15 de junho de 2026 0 Por redação

Ex-vice-governador critica ataques ao modelo e reforça a importância da ZFM para a geração de empregos, atração de investimentos e preservação da floresta

Quando uma empresa da Zona Franca de Manaus (ZFM) perde competitividade, ela não vai para outro estado brasileiro; migra para países como Paraguai e México. O alerta é do ex-vice-governador Tadeu de Souza, que fez um alerta sobre o tema por meio das redes sociais nesta segunda-feira (15/06).

Tadeu criticou os recentes ataques sulistas contra as empresas do Polo Industrial de Manaus (PIM) e reiterou o seu compromisso com a defesa dos mais de 130 mil empregos gerados pelo modelo econômico. Para ele, a ZFM é estratégica não apenas para o Amazonas, mas para o país.

“Atacar a Zona Franca de Manaus é atacar a economia do Brasil. Quando uma empresa perde competitividade no Amazonas, ela não se muda para outro estado. Ela deixa o país.

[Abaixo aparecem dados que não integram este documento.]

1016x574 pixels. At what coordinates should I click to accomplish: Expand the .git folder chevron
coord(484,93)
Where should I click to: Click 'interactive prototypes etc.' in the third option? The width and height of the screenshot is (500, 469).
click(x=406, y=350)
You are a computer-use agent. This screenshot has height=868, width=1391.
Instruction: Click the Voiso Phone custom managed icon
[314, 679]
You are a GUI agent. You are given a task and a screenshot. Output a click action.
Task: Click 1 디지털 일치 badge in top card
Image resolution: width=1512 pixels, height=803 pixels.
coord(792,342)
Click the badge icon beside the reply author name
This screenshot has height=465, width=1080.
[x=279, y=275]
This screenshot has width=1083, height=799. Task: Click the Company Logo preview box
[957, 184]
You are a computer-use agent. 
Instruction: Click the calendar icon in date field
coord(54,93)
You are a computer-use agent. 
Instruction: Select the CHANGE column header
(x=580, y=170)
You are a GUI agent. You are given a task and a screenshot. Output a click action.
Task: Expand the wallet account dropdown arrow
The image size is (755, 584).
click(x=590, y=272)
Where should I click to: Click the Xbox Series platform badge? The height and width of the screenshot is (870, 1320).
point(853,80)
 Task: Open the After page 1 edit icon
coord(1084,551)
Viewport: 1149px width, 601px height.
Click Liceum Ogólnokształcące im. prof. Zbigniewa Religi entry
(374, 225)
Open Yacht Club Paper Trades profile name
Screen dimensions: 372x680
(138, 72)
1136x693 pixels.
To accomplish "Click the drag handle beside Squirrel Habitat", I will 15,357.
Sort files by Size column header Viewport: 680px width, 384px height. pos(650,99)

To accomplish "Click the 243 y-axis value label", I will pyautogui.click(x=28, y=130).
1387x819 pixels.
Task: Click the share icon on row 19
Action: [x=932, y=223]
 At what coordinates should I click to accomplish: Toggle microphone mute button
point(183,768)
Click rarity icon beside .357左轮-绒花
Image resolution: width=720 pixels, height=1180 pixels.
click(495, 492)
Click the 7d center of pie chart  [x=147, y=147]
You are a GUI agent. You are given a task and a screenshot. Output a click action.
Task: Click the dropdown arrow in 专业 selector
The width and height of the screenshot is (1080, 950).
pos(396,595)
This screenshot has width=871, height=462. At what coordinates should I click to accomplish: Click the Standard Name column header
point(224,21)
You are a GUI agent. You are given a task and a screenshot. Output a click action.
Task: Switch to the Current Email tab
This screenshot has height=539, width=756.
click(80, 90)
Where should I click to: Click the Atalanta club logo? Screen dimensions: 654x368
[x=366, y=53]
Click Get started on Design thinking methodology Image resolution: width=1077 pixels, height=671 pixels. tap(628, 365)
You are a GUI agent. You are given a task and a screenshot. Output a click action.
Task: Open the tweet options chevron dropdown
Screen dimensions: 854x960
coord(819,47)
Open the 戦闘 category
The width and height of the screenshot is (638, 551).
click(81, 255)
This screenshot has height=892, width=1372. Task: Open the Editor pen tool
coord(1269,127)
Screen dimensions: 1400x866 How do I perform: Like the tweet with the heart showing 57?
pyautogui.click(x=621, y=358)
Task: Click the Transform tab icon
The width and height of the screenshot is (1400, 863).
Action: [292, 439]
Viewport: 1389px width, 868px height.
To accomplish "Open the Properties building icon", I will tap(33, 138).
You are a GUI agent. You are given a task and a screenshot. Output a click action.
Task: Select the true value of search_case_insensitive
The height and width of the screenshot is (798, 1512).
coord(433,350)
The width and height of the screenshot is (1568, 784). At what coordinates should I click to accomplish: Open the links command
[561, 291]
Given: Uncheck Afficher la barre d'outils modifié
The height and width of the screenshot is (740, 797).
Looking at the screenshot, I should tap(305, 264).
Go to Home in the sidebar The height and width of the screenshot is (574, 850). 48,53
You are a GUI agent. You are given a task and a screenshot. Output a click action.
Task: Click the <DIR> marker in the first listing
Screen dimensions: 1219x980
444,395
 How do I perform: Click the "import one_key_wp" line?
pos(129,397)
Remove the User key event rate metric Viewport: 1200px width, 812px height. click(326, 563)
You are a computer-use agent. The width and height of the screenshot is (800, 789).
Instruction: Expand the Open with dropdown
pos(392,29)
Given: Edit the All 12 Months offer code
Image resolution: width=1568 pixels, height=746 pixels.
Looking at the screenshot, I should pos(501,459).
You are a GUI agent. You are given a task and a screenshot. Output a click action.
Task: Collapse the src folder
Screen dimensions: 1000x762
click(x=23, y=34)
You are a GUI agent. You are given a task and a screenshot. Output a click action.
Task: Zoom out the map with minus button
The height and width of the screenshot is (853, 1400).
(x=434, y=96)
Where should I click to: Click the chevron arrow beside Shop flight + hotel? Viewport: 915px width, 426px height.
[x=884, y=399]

Com isso, o Brasil perde empregos, arrecadação, investimentos e espaço para os nossos concorrentes”, ressaltou Tadeu.

Em 2018, por exemplo, a gigante global Pepsi deixou o PIM e transferiu as suas operações para o Paraguai. A decisão ocorreu meses depois de o Governo Federal da época mudar a taxação do Imposto sobre Produtos Industrializados (IPI) das companhias de refrigerante instaladas na ZFM.

Indústria que protege a floresta

Tadeu de Souza destacou ainda que a ZFM protege a floresta, gera oportunidades e fortalece a presença brasileira na Amazônia. Ao todo, o estado do Amazonas mantém 97% de área verde preservada graças ao polo industrial.

“A Zona Franca protege a floresta, gera oportunidades e fortalece a presença brasileira na Amazônia. Defender a ZFM é uma questão de interesse nacional. E isso exige rigor técnico, domínio do Direito e capacidade de articulação, e não discursos vazios”, finalizou.

O PIM iniciou o ano de 2026 com faturamento de R$ 18,28 bilhões em janeiro, segundo levantamento da Superintendência da Zona Franca de Manaus (Suframa). A autarquia projeta a instalação de 200 novas fábricas, o que deve gerar um aumento de 30% no número total de indústrias.